> _Dataset entries_:
^^^^^^^^^^^^^^^^

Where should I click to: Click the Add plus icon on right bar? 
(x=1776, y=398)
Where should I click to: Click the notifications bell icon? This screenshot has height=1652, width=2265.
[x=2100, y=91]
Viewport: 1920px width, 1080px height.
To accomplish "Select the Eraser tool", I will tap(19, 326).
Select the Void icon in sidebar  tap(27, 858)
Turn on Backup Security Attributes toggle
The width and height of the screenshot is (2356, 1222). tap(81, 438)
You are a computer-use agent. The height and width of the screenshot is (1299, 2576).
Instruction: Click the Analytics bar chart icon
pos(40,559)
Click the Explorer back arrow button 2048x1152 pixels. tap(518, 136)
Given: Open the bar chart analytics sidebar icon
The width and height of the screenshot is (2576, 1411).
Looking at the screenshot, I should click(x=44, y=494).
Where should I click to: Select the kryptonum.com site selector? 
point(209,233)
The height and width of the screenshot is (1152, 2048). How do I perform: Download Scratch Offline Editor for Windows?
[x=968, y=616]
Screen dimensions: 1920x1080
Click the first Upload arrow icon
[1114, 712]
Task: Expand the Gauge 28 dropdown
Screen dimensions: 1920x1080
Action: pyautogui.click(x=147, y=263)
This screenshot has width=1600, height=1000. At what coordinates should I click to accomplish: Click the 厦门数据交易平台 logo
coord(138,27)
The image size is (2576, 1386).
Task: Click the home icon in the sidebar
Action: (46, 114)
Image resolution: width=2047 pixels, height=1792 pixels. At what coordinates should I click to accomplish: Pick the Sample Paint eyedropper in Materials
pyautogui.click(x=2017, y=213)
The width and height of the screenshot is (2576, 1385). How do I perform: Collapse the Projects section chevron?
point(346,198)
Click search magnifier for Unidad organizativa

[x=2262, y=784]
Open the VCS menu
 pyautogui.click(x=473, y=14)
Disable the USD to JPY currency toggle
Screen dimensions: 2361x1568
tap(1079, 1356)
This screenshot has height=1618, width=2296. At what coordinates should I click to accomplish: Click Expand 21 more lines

^^^^^^^^^^^^^^^^

> _What is being asked_:
What you return should be the lines from the start of the data through the line with "Select the Void", quoted exactly and nothing more.

> _Exercise result_:
Where should I click to: Click the Add plus icon on right bar? 
(x=1776, y=398)
Where should I click to: Click the notifications bell icon? This screenshot has height=1652, width=2265.
[x=2100, y=91]
Viewport: 1920px width, 1080px height.
To accomplish "Select the Eraser tool", I will tap(19, 326).
Select the Void icon in sidebar  tap(27, 858)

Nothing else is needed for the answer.